La SARL Drakkar Investissements, dont le gérant était M. [N] [Z], a ouvert un compte courant professionnel dans les livres de la société Société Générale (la Société Générale).

Aux termes d'une offre de prêt du 22 août 2012, acceptée le 31 août 2012, la Société Générale a consenti à la société Drakkar Investissements un prêt d'un montant en principal de 310 000 euros ayant pour objet l'acquisition de 100% des titres de la société Entreprise Senlisienne de Construction Pierre Rouan, remboursable en une annuité de 44 290 euros suivie de six annuités de 44 285 euros, moyennant un taux d'intérêt de 4% hors frais et assurances.

Suivant acte sous seing privé du 31 août 2012, M. [N] [Z] et Mme [H] [K] se sont engagés en qualité de cautions solidaires de la SARL Drakkar Investissements afin de garantir le prêt, à hauteur d'une somme de 201 500 euros correspondant à 50% de l'obligation garantie majorée d'un montant forfaitaire pour les intérêts, frais, accessoires, pénalités et indemnité de résiliation ou soulte actuarielle.

La SARL Drakkar Investissements étant défaillante dans le remboursement de l'échéance du 31 août 2017, la société Générale l'a mise en demeure par lettres des 25 septembre et 9 octobre 2017.

Suivant jugement du tribunal de commerce de Compiègne du 7 novembre 2017, la société Drakkar Investissements a été placée en liquidation judiciaire.
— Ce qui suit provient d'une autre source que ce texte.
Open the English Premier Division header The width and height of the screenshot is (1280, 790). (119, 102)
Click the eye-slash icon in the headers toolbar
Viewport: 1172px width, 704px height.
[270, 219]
La société Générale a procédé à la déclaration de sa créance auprès du mandataire liquidateur le 11 décembre 2017.

Par acte du 9 avril 2019, la Société Générale a assigné M. [N] [Z] et Mme [H] [K] épouse [Z] devant le tribunal de commerce du Havre aux fins d'obtenir leur condamnation solidaire à verser chacun la somme de 69 124,16 euros correspondant à 50% de l'obligation garantie, augmentée des intérêts au taux contractuel de 8% jusqu'à parfait paiement et ordonner la capitalisation annuelle des intérêts.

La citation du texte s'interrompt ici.